Medlock served in the battalion as a radio telephone operator, communicating with the helicopters from the ground before they landed in camp. The time he did ride in a Huey, they came under attach and a bullet nearly struck Medlock.

“Yeah, I wasn’t too excited about getting back in a helicopter,” he said. “They’ve been trying and trying to get me back on the bird, but I have no desire to. Plus, I told my wife I promised I’d stay on the ground.”

But for pilot and gunner Walsh, dealing with enemy fire while making runs to pick up injured soldiers just came with the territory. He said on one mission, when they were attacked, they landed back at camp to find 93 bullet holes in the chopper.

Hatch said what really set the 15th Medical Battalion apart, though, was the 98.5% survival rate they had for all the people they picked up on the battlefield. He said that’s one of the highest of any medical unit that served in the war.

“We had a phenomenal success rate” Hatch said. “It’s unbelievable.”

Walsh credited their success to the fact that every medivac chopper had a tight-knit crew that knew how to work together to complete the mission.

“It had to be that way, because each one of us depended on each other,” he said. “But you didn’t think about that. Your main function was to get the aircraft airborne and get the guys back to the med station to get them treated.”

Throughout the afternoon, veterans and their families hopped on board one of the restored Huey helicopters stationed at the museum. Many walked away with smiles or tears in their eyes.

Walsh said it was amazing to be around the Hueys, but what’s even more special is seeing the men who served on the aircrafts during the group’s annual reunion in Kokomo, where the veterans stayed from Thursday to Sunday.

“We’re a pretty close-knit bunch,” he said. “The reason I come to these is to see these guys, because we’re not guaranteed tomorrow. I want to cherish what time I do have and see these guys.”

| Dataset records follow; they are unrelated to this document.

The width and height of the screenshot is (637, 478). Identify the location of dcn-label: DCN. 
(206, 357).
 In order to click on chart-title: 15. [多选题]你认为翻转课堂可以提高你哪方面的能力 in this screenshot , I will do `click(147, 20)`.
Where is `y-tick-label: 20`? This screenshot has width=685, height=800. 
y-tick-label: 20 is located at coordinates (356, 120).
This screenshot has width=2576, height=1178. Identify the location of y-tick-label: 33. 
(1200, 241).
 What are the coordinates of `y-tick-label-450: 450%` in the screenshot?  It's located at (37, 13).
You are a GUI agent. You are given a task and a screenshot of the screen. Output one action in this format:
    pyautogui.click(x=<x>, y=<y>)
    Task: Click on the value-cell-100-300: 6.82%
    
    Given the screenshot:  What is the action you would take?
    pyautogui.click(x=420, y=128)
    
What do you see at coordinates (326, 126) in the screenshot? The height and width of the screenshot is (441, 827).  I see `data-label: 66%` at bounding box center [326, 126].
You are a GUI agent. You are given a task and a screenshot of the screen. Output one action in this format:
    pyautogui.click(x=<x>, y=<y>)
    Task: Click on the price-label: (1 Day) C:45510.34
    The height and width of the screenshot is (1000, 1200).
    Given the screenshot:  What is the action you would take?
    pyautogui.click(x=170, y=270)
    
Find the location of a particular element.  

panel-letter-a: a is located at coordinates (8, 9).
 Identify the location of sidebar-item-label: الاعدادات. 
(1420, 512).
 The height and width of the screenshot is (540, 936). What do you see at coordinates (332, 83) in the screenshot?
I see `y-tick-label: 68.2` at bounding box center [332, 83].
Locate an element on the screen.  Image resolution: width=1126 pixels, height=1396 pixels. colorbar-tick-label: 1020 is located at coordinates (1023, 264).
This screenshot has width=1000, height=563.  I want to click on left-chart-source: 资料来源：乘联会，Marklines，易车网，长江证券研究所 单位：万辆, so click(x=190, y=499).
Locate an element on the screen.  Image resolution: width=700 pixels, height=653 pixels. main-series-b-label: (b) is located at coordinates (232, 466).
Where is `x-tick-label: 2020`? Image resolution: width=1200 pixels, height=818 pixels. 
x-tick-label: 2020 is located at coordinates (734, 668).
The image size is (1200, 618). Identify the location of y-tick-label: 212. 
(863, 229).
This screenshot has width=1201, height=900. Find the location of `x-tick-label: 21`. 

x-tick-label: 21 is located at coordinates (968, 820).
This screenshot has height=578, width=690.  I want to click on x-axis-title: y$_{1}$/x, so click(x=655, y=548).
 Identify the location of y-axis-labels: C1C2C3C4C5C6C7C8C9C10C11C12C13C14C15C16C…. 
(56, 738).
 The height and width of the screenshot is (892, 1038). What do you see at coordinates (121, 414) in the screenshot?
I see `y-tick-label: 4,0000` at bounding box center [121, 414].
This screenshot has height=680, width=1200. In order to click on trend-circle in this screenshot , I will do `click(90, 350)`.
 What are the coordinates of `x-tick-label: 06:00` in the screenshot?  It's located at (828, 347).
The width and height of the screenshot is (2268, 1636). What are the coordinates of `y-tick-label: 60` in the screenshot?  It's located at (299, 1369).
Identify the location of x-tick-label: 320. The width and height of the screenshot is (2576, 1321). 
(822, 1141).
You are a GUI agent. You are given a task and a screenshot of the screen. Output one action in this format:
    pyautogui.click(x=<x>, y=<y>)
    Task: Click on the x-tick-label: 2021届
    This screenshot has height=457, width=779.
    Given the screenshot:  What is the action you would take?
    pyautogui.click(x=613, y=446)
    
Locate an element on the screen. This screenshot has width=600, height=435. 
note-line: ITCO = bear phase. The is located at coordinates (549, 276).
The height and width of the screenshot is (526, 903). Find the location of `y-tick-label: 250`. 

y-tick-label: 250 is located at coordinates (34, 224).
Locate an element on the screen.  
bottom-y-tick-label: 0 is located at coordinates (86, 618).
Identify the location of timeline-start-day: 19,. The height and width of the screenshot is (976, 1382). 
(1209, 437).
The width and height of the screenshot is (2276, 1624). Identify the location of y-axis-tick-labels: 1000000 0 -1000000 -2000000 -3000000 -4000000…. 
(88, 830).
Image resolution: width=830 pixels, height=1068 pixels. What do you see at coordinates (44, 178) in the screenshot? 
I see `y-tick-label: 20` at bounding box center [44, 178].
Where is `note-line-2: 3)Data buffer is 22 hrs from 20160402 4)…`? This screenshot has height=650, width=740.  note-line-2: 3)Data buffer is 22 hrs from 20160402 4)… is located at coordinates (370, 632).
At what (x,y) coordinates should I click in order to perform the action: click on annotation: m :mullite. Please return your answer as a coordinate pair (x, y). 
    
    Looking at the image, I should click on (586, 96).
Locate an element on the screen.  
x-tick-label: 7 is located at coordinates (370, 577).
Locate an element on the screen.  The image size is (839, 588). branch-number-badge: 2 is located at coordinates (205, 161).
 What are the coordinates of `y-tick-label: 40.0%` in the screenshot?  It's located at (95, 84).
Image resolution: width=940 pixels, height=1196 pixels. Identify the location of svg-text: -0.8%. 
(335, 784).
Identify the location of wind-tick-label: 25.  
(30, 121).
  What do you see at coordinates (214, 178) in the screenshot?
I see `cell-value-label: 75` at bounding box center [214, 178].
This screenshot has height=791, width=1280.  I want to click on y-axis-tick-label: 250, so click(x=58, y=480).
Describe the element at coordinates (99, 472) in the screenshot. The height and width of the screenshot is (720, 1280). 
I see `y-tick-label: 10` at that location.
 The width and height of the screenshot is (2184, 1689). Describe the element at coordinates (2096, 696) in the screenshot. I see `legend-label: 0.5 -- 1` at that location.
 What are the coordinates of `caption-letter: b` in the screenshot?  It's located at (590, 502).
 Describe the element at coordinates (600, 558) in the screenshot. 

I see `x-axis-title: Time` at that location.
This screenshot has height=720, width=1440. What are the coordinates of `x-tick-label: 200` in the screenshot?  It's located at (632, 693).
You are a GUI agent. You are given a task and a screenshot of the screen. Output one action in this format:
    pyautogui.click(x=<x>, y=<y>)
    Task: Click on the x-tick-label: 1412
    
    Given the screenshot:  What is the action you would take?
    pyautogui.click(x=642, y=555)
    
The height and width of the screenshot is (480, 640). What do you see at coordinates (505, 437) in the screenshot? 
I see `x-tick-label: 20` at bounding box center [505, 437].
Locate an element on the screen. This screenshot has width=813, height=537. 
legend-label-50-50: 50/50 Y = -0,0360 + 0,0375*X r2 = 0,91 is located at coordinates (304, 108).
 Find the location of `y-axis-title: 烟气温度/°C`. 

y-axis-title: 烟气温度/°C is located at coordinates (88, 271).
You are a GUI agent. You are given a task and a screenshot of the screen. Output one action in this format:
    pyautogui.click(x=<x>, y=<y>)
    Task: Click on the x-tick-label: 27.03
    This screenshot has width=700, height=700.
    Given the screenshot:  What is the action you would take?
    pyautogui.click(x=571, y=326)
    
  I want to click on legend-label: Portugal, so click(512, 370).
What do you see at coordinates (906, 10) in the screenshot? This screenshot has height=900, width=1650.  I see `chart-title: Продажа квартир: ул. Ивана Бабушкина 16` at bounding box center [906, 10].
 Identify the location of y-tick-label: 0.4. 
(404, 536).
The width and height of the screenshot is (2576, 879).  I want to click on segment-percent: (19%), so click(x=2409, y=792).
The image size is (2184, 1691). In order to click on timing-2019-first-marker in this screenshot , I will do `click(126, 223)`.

Radio operator Medlock said for him, the reunion has been a great way for his wife to learn about his experiences in Vietnam. The two are celebrating their 50th wedding anniversary this year.

“From coming to these, she’s learned the reason of why I am the way I am,” he said.

Medlock said the reunions give him a chance to not only to swap war stories, but also remember the comrades they lost and the lives they saved during their service.

“We didn’t just serve the U.S. forces,” he said. “We served our allies and sick or injured civilians. We even served the enemy sometimes. We looked after everyone who needed us, no matter what side they were on. As it says on our banner, we did this so others may live.”

Walsh said that experience has created a deeply felt connection among all the men who served in 15th Medical Battalion, and the annual reunion is their way to keep that connection alive.

“It’s a brotherhood,” he said. “We have a bond that can’t be broken.”